I want to be able to check the status of different chapters of my work, cross-reference it, more easily switch between sections, and select relevant chapters for export.

I think a Wiki might make things more manageable. The traditional document approach does not-- either I try to add my notes to one working document, 200 pages, and it's hard to find the relevant sections, or I scatter them among several documents, and it's hard to find relevant sections that way too. I realize the wiki approach is designed for collaboration, but it looks like it might be better for personal research too.

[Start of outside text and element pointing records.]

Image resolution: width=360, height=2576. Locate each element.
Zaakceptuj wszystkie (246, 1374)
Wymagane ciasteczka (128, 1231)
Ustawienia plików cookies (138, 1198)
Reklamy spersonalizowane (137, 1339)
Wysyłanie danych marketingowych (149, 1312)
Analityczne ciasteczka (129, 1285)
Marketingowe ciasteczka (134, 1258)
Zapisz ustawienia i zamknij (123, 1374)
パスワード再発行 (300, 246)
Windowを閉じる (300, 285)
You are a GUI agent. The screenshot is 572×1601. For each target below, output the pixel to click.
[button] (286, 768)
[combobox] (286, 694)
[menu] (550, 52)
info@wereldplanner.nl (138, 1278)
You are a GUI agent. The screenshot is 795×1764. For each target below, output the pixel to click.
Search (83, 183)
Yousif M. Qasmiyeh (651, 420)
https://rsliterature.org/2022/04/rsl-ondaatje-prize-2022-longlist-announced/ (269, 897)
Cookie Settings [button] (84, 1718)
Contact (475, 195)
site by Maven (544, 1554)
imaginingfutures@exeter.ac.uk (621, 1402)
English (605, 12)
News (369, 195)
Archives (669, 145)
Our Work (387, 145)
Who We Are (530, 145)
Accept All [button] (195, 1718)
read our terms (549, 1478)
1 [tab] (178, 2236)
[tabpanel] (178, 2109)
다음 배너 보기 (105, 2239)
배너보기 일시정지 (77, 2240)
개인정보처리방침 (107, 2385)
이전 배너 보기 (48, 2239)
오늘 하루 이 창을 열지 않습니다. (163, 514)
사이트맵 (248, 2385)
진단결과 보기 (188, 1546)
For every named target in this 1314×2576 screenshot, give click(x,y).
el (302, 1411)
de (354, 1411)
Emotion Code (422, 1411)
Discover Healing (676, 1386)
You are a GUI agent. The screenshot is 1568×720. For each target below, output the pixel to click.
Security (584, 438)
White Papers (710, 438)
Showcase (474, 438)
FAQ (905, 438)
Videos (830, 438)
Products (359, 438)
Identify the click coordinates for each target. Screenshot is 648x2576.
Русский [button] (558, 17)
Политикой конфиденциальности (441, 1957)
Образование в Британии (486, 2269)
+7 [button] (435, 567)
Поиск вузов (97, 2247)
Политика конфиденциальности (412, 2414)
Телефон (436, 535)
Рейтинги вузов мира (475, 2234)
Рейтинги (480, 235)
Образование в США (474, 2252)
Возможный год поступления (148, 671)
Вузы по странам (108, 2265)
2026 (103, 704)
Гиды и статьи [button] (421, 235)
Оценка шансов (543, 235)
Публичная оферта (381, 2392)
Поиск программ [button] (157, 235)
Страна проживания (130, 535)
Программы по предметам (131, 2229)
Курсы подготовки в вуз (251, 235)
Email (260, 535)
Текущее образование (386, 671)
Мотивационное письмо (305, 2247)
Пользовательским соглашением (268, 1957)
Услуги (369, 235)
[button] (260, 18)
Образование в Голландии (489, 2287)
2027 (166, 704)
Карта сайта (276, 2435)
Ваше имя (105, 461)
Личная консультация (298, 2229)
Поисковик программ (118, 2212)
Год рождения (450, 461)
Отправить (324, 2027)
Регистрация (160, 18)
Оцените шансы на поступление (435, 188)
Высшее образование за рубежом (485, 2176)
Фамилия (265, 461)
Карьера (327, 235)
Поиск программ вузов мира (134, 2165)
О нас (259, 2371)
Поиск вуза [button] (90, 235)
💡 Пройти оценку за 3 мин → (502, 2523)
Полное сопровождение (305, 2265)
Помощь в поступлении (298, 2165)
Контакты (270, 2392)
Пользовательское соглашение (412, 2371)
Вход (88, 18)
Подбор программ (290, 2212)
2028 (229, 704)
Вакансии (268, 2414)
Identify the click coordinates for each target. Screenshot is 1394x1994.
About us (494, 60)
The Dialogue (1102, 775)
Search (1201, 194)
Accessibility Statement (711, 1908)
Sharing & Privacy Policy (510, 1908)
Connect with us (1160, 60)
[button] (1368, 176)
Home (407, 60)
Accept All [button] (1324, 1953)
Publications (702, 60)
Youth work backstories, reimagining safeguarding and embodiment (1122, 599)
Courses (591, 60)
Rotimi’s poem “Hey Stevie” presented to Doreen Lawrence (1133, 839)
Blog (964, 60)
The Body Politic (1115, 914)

I can't find anything about footnotes, endnotes, or reflists in the Fossil markdown guides: http://www.fossil-scm.org/home/doc/t...ikitheory.wiki
Have you tried asciidoc? asciidoc is similar to markdown and can be processed into HTML,
PDF, or epub, and supports notes with backreferences. Even if your final form is not HTML, you can be continuously be editing your text, save it, process to HTML, refresh your browser and move around via search or link following. In the source text you can search on the note labels or back reference labels, so it is easy to find any note or reference.

The command asciidoc is a python script that produces HTML from asciidoc source text and a2x is a python script that produces PDF or epub from the same source text.

The command asciidoctor supports a super set of asciidoc syntax is in ruby.

I don't know whether this eliminates your need for a wiki of if the fossil wiki would integrate with a workflow including document source version managed in fossil.